I thought they used Laroche and Dolson's FFT based one combined with a peak detector, but maybe that was the real time version.

There are other full spectral resynthesis methods that throw away phase information and represent each spectral components as a bandpass filter of noise. That is rather expressive since you can do morphing with it. (Like you can do with images). But since you throw away phase information I guess some attacks suffer, so you have to special case the attacks as "residue" samples that are left in the time domain (the difference between what you can represent as spectral components and the left over bits).

I don't know what "voicedness" is? You mean things like vibrato?

vibrato is the pitch variation that occur when the larynx is well relaxed.

Yes, so that will generate sidebands in the frequency spectrum, like FM synthesis, right? So in order to pick up fast vibrato I would assume you would also need to do analysis of the spectrum, or?

voicedness is the difference between sssssss(unvoiced) and zzzzzz (voiced). A phonem is voiced when there is periodic glottal closure and openings.

Ah! In the 90s I read a paper in Computer Music journal where they did song synthesis by emulating the vocal tract as a "physical" filter-model. I'm not sure if they used FoF for generating the sound. I think there was a vinyl flexi disc with it too. :-) I have it somewhere...

You might find it interesting.

When the sound isn't voiced, there is no period. There isn't a "pitch" there. So pitch detection tend to come with a confidence measure.

So it is a problem for real time, but in non-real time you can work your way backwards and fill in the missing parts before doing resynthesis? I guess?

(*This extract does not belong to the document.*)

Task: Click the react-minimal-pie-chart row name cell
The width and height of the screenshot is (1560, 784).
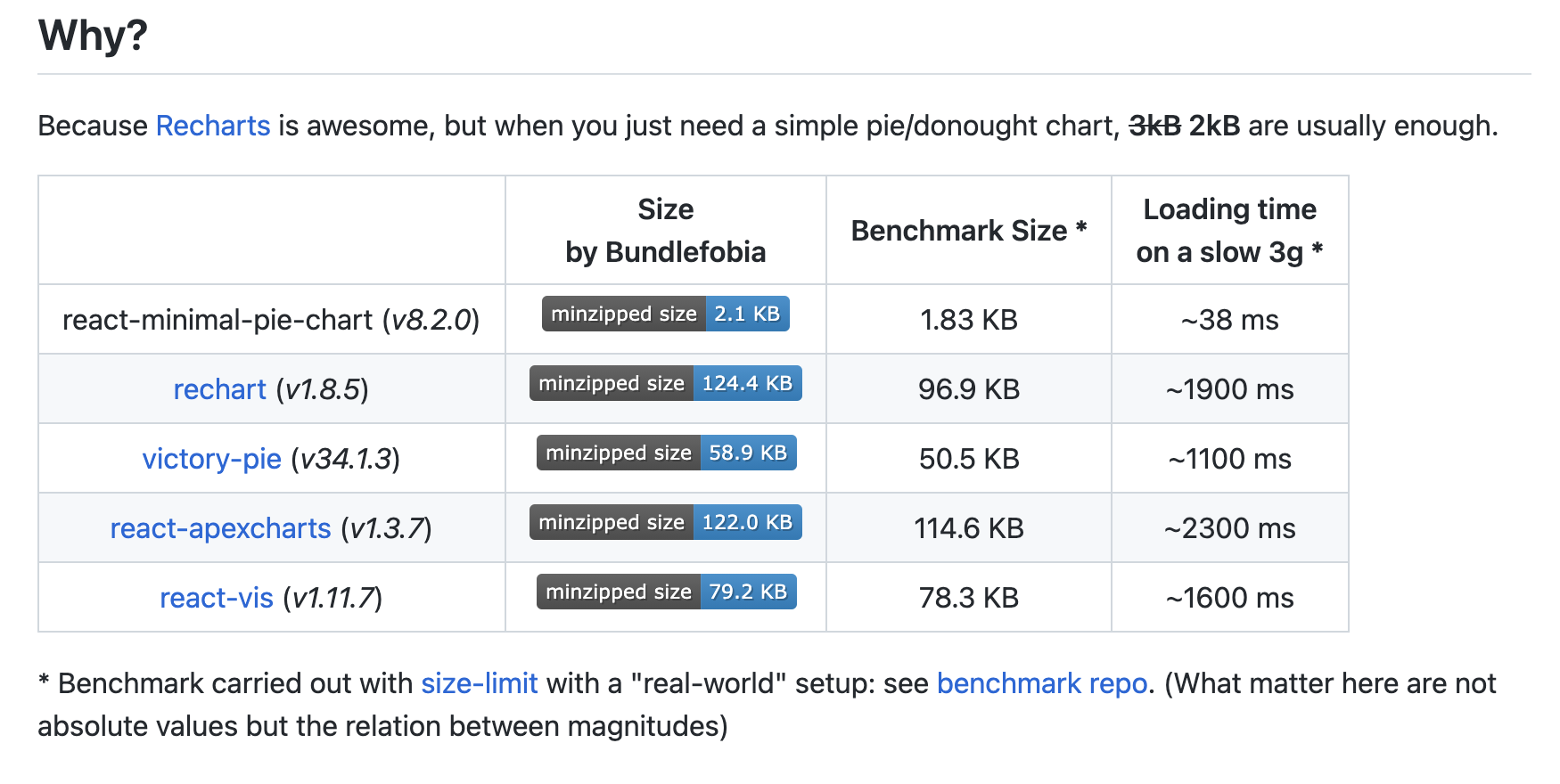Action: pos(271,320)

The devil in that is that voicedness itself is half a lie, or let say a leaky abstraction, it breaks down for distorted vocals.

Right. You have a lot of these problems in sound analysis. Like sound separation. The brain is so impressive. I still have problem understanding how we can hear 3D with two ears. Like distinguishing above and below. I understand the basics of it, but it is still impressive when you try to figure out _how_.

I guess that's why IRCAM can sell licenses to superVP. :)

Their paper on that topic are interesting, they group spectral peaks by formants and move them together.

I've read the Laroche and Dowson paper in detail, and more or less know it by heart now, but maybe you are thinking about some other paper? Their paper was good on the science part, but they leave the artistic engineering part open to the reader... ;-) More insight on the artistic engineering part is most welcome!!